(Records for locating described items)
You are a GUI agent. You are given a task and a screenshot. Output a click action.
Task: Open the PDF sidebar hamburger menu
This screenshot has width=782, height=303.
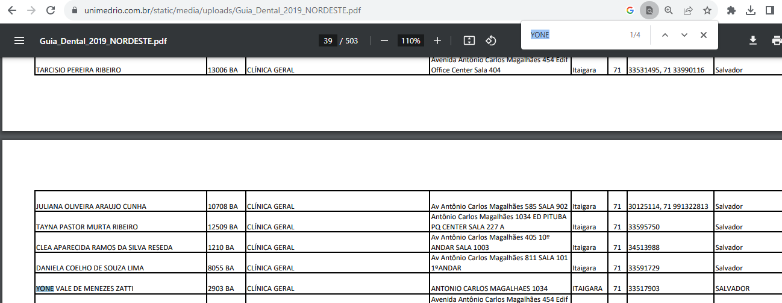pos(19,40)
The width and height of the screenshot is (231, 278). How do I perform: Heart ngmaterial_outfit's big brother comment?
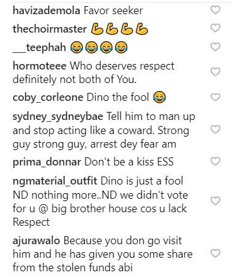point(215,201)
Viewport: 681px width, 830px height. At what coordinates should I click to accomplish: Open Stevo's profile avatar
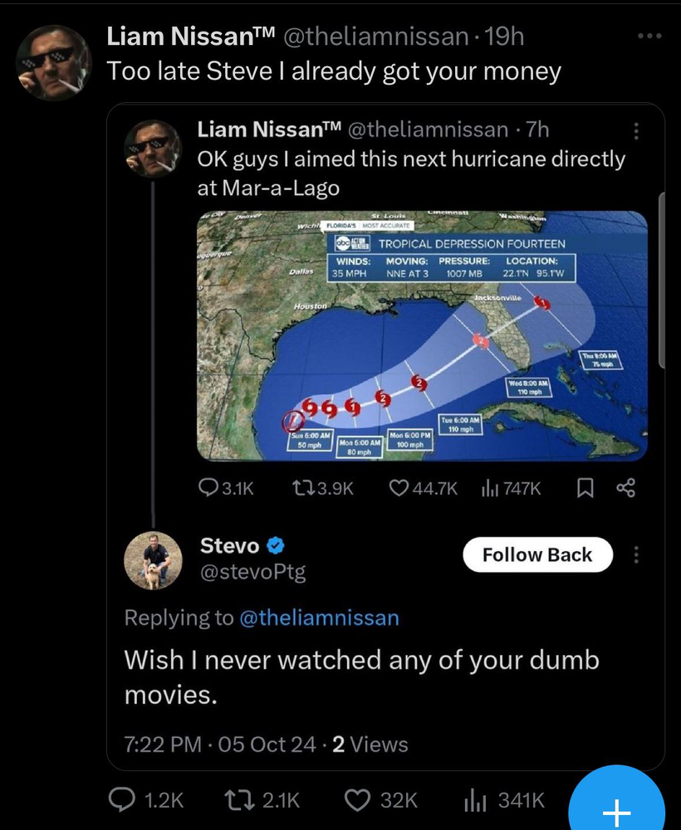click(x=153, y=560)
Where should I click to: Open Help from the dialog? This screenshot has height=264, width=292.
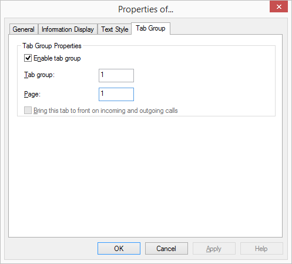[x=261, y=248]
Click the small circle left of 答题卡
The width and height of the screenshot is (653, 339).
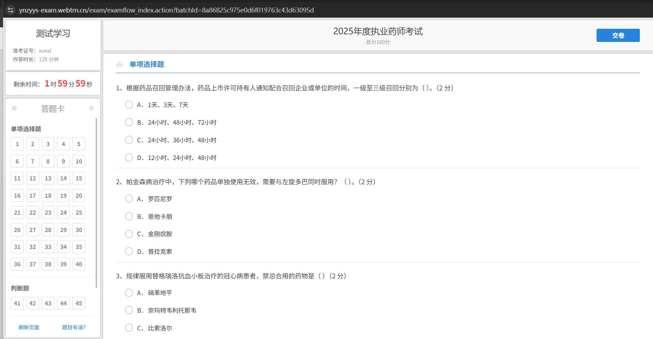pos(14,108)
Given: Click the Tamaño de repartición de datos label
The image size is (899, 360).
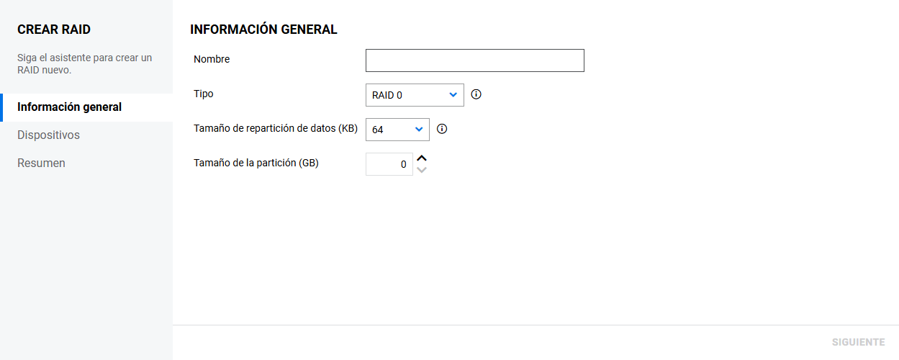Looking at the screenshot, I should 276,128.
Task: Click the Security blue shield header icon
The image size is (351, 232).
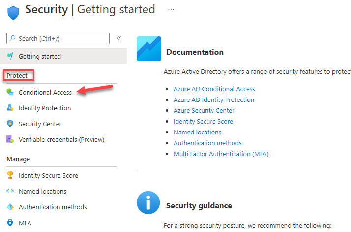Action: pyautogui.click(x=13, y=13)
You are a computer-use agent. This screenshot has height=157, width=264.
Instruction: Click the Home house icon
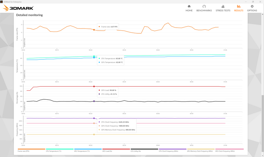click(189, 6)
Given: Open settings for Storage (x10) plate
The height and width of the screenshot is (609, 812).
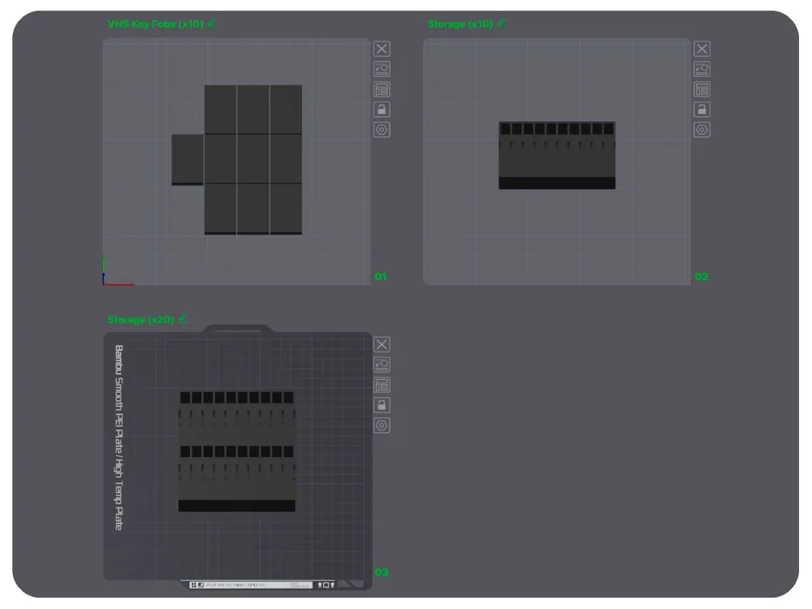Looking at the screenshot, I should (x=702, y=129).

---

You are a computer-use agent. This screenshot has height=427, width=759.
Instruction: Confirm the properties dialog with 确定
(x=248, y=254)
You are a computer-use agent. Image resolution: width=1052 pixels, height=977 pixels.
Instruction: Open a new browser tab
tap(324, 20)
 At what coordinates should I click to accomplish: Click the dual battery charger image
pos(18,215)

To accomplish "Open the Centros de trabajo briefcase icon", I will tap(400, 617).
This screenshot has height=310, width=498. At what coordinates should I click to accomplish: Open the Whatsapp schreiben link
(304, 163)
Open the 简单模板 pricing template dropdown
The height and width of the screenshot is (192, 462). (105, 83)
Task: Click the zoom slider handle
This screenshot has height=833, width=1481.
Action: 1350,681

• Short exercise:
Start at the line containing "You are a GUI" and end after the line containing "pos(14,108)". Express those records as a two-column CSV with the headers instruction and response, one row per record, putting the record's text and its answer each in a single quoted field with line breaks replaced by spaces and the pictures omitted.

• Result of the task:
instruction,response
"You are a GUI agent. You are given a task and a screenshot. Output a click action. Task: Open the PDF sidebar hamburger menu This screenshot has width=782, height=303.","pos(19,40)"
"The width and height of the screenshot is (231, 278). How do I perform: Heart ngmaterial_outfit's big brother comment?","point(215,201)"
"Viewport: 681px width, 830px height. At what coordinates should I click to accomplish: Open Stevo's profile avatar","click(x=153, y=560)"
"Where should I click to: Open Help from the dialog? This screenshot has height=264, width=292.","[x=261, y=248]"
"Click the small circle left of 答题卡 The width and height of the screenshot is (653, 339).","pos(14,108)"